DOCUMENT PASSAGE:

┏━━

What this means is simply that if your dog has a seizure, get him to the vet immediately. You can’t be sure if it’s a one-off, or if it’s the precursor to cluster seizures. In dogs, any seizure should be considered an emergency.
If your dog is prone to cluster seizures, the condition can usually be managed with medication. However, it’s vital that you get a proper diagnosis.
Seizure disorders generally originate in the brain, and this applies to both humans and dogs. The worst case scenario would be that the seizures are being caused by a brain tumor. There can be other reasons, though – lack of oxygen to the brain, hypothyroidism or hypoglycemia. If a reason can’t be determined, then it might be what’s known as idiopathic epilepsy – idiopathic meaning that there is no apparent cause, and the seizures don’t cause permanent brain damage.
In dogs, cluster seizures can occur in any breed, and at any age. Most of the time, though, as previously mentioned, large breeds are vulnerable. This isn’t etched in stone, though – Boxers and German Shepherds are particularly susceptible, but so are Dachshunds, Cocker Spaniels and Border Collies.
Most of the time, a dog that is experiencing a seizure will collapse, jerk his legs, drool, and possibly become incontinent. He will also usually pass out and have no control over his movements.
I don’t want to panic you here – there are plenty of instances where dogs can have a seizure disorder, and live a perfectly normal lifeif medication is provided to control the condition. With cluster seizures in dogs, though, the outcome is not always so favorable.
With cluster seizures, the dog will usually appear to recover in between episodes, although he’ll be lethargic. The real concern here is that, as previously stated, there’s not enough time between seizures for the dog to fully recover. I can’t tell you often enough, or loudly enough, that cluster seizures in dogs are very real emergencies.
The only way to determine if your dog is experiencing cluster seizures is to have him evaluated by a veterinarian, who will administer a glucose test. Your vet will also rely a great deal on the information that you’re able to provide, so watch your dog closely during and after a seizure. If you notice any unusual behavior before the actual seizure, take note of that as well.

┗━━

Stored records:
┏━━

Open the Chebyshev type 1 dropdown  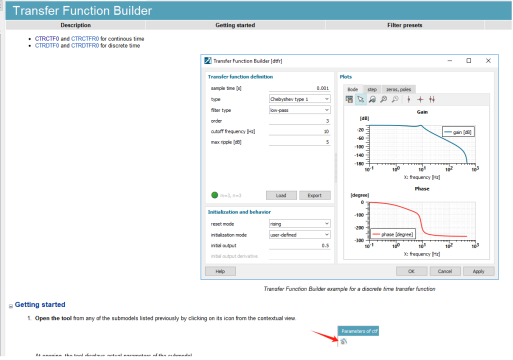pos(300,99)
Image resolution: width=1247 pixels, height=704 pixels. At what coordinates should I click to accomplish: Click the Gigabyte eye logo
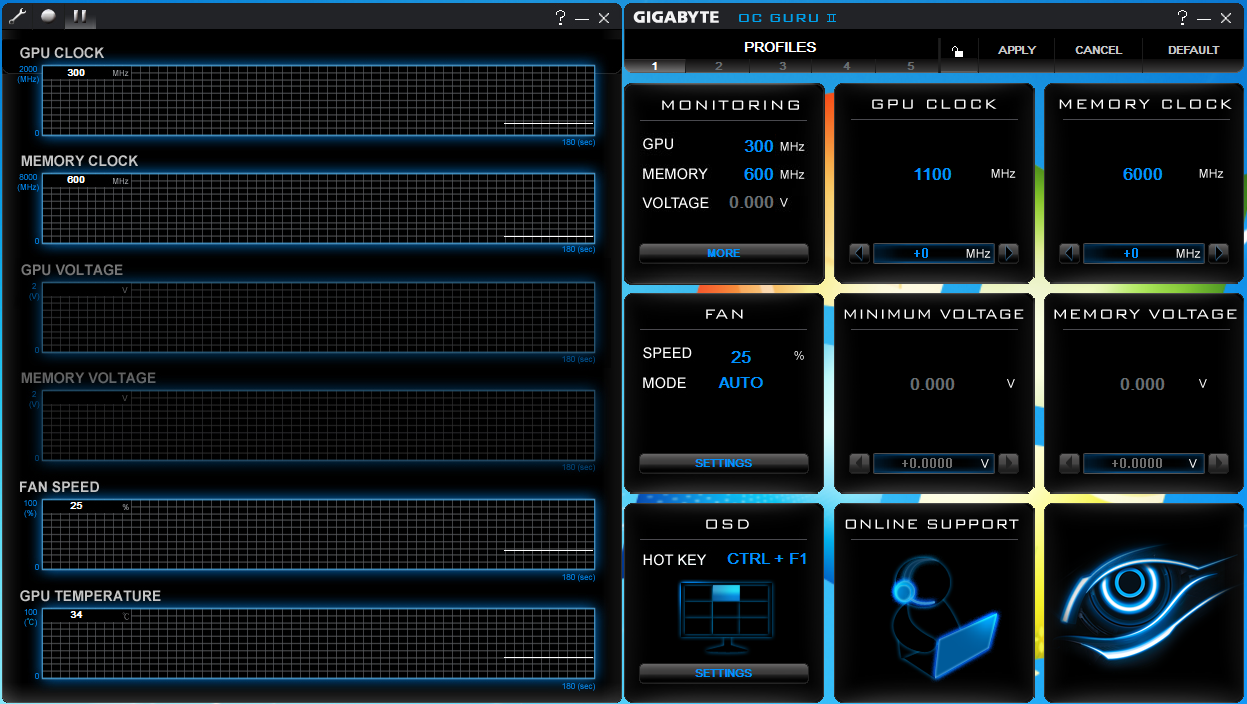coord(1143,602)
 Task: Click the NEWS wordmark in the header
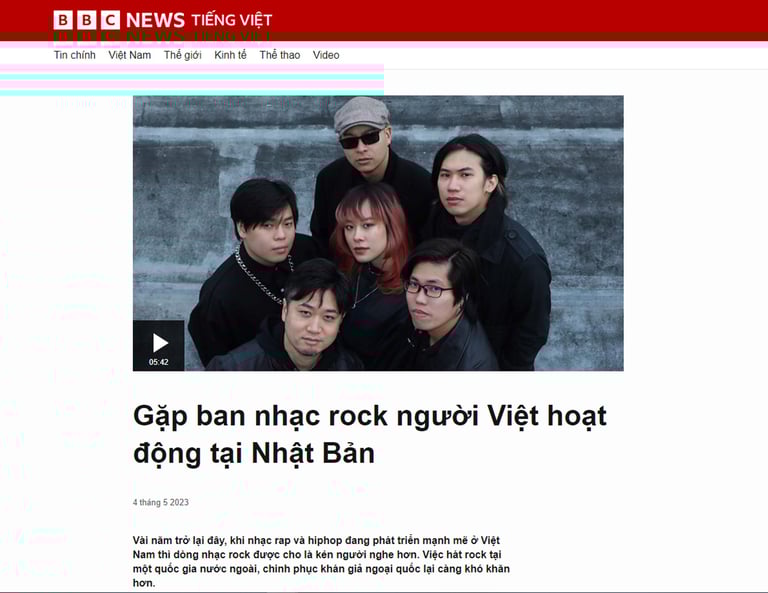coord(155,21)
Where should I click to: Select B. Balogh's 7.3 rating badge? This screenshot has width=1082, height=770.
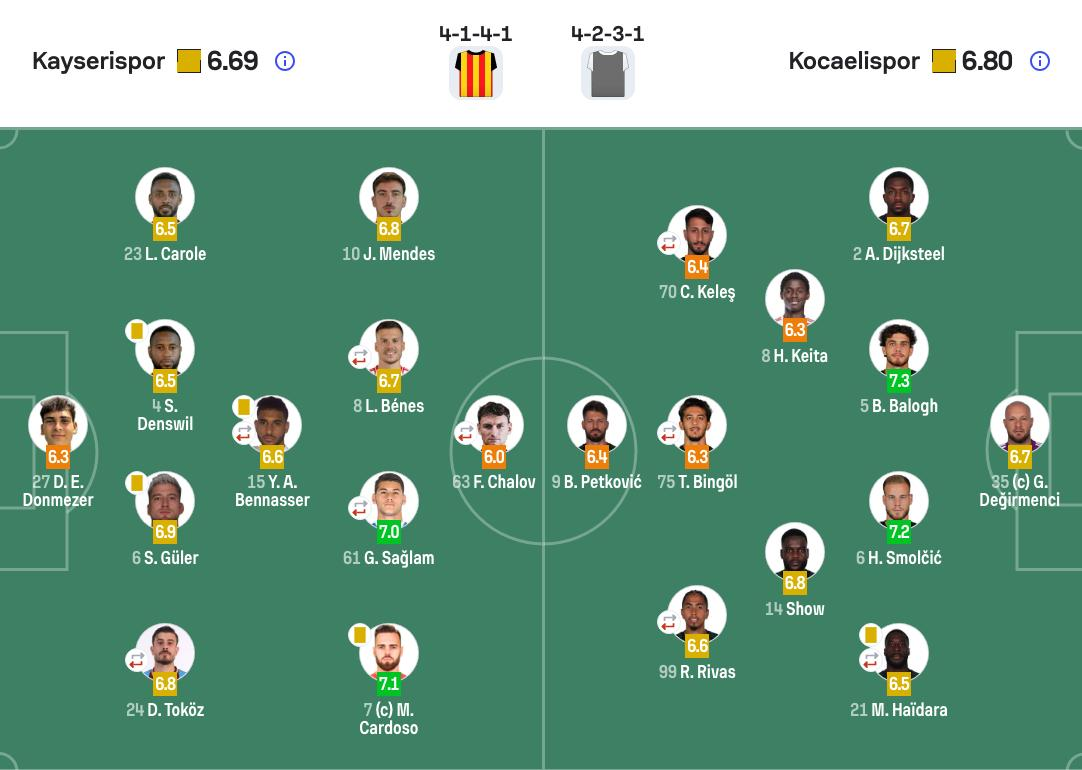coord(899,381)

┗━━

ACTIVITIES:
**a)** Return everything in the passage on cluster seizures in dogs from "I don’t want" down to "always so favorable.".
**b)** Write the next part of the passage on cluster seizures in dogs, picking up after its final sentence.
None of the items is required for this work.

ANSWERS TO THE TASKS:
**a)**
I don’t want to panic you here – there are plenty of instances where dogs can have a seizure disorder, and live a perfectly normal lifeif medication is provided to control the condition. With cluster seizures in dogs, though, the outcome is not always so favorable.

**b)**
Your vet might also do an MRI or a CT scan to rule out lesions or tumors.
Yes. This is a very serious disorder, so your vet is going to want to administer every possible test to determine or rule out cluster seizures. MRIs and CT scans aren’t cheap, but I sincerely hope that you’re not going to put a price on your dog’s health.
If your dog has been diagnosed with cluster seizures, your vet will prescribe medication to control the condition. You can also do some things at home.
If your dog has a seizure, make sure that he’s not near anything that could hurt him. Comfort him afterward, and then take him to the vet right away, especially if you think that another seizure might be in the offing.
If your dog has a history of cluster seizures, then you’re going to have to keep an eye on him. Be alert to any change in his blood pressure, heart rate, breathing, mental status, fluid intake and salivation.
As to you, try to stay calm. Dealing with a dog that’s prone to cluster seizures can be very stressful. Remember, though, that when it comes to cluster seizures in dogs, your vet can be your best source of support. He or she can offer suggestions as to how to keep your dog comfortable during seizures, and can also give you medications like rectal diazepam to treat your dog at home.
Dealing with cluster seizures in dogs can be stressful and expensive. Sadly, some owners choose to have their dogs euthanized when they present with cluster seizures. My take on that is that this is a manageable condition, and you wouldn’t say about a human, “This kid costs me too much to take care of, so I think I’ll just have him put to sleep.” The outlook might not be all that good, but the condition can be managed. If you love your dog, you’ll do what’s needed.